Calculation of population attributable risk for bidi smoking and oral cancer in south Asia

Clinical Practice Evaluation and Research Center, St. Luke's International Hospital & St. Luke's Life Science Institute, Akashi-cho 9-1, Chuo-ku, Tokyo 104-8560, Japan.
Preventive Medicine (Impact Factor: 3.09). 06/2005; 40(5):510-4. DOI: 10.1016/j.ypmed.2004.09.030
Source: PubMed


Bidi smoking, which is widely prevalent in India and in other south Asian countries, increases the risk of oral cancer as observed in case-control studies and metaanalysis. However, population attributable risk percent (PAR%) has not been determined yet.
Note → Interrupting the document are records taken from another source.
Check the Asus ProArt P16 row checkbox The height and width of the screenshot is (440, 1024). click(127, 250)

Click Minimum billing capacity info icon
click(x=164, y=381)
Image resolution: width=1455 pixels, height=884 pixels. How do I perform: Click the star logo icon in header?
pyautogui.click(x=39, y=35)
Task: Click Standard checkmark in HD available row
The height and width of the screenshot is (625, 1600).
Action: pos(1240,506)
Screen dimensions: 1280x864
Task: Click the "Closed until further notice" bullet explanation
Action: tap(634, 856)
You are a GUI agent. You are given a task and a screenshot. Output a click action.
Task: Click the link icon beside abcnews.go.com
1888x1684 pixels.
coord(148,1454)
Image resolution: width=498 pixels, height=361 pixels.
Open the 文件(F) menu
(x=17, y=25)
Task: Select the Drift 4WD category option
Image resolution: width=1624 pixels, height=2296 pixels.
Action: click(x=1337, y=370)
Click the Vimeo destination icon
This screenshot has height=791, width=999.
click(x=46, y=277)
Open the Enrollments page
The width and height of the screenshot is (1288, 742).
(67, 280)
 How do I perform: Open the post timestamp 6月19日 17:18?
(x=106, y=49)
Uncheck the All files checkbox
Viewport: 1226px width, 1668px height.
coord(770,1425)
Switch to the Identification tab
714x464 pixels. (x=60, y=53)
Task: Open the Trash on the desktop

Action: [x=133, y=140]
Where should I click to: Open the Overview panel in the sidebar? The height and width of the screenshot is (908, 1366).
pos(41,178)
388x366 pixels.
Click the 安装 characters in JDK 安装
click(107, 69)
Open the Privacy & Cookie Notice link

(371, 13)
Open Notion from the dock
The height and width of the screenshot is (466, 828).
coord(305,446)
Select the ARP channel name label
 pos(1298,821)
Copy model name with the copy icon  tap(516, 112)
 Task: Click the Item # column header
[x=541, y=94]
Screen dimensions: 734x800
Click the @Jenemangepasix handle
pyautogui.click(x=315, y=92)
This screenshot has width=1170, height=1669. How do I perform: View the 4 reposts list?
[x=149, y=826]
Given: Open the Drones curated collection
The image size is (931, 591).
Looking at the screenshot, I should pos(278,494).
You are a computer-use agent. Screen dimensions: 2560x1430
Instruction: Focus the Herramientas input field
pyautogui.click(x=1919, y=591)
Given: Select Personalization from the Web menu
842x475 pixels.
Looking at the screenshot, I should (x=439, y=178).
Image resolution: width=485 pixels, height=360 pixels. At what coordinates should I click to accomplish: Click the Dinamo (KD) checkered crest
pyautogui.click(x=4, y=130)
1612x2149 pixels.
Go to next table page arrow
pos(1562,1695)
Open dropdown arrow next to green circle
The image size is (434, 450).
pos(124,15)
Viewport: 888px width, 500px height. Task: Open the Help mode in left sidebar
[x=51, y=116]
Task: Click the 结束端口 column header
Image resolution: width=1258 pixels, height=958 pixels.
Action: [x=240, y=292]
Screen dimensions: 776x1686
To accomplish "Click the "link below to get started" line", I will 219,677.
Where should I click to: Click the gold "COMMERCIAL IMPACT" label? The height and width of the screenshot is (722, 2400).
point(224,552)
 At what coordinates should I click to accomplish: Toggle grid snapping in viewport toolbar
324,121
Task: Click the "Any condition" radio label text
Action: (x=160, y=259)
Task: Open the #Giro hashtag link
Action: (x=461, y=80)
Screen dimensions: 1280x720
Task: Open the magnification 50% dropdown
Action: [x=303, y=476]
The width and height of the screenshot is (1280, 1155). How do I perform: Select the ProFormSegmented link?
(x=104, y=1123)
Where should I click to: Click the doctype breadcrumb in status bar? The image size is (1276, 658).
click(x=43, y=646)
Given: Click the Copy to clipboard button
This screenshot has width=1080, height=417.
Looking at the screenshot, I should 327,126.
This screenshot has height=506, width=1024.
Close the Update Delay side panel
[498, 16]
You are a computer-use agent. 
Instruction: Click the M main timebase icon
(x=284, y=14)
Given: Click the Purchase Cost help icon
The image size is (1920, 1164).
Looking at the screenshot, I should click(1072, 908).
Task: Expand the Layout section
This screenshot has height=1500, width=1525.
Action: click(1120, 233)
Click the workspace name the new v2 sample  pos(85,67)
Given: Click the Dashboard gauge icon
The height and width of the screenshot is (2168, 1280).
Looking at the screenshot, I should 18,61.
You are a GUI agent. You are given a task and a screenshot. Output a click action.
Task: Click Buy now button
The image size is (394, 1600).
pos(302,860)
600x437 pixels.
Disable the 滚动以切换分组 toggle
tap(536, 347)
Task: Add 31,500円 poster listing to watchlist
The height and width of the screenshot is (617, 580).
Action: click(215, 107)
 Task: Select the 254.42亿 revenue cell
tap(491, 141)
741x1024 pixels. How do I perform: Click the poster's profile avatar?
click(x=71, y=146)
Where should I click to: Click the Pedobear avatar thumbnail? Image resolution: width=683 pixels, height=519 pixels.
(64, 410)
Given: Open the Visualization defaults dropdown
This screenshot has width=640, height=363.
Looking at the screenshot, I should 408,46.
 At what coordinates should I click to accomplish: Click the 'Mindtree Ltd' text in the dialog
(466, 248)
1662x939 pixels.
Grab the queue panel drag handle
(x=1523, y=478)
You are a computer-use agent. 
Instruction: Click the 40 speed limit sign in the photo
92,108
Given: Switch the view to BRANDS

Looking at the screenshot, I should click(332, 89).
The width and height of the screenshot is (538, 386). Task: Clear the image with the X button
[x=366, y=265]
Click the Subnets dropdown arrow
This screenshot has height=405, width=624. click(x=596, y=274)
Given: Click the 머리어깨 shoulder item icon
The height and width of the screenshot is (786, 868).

Twelve case-control studies conducted in India, Pakistan, and Sri Lanka, which included information on bidi smoking and oral cancer, were analyzed countrywise to estimate PAR%.
The cumulative cases and controls were 4778 and 6271, respectively, based on 10 case-control studies conducted in India. Among the cases, 49.1% were bidi smokers and 7.7% cigarette smokers, while they were 19.9% and 10.3%, respectively, among controls. Pooled odds ratio (OR) of bidi smoking for oral cancer was 3.3 [95% confidence interval (CI), 3.0-3.6] and 2.6 (95% CI 1.8-3.8), respectively, based on fixed- and random-effects model. Cigarette smoking, on the other hand, did not show any significant association. PAR% of bidi smoking for oral cancer ranged from 4.7% to 51.6% on individual study basis, while they were 31.4% and 24.1%, respectively, based on OR derived from fixed- and random-effects models. PAR% was 5.8% and 8.7% based on single study estimate from Pakistan and Sri Lanka, respectively.
Bidi smoking is considered to account for a sizeable number of oral cancers in south Asian countries, which implies that cessation programs should be formulated and implemented vigorously.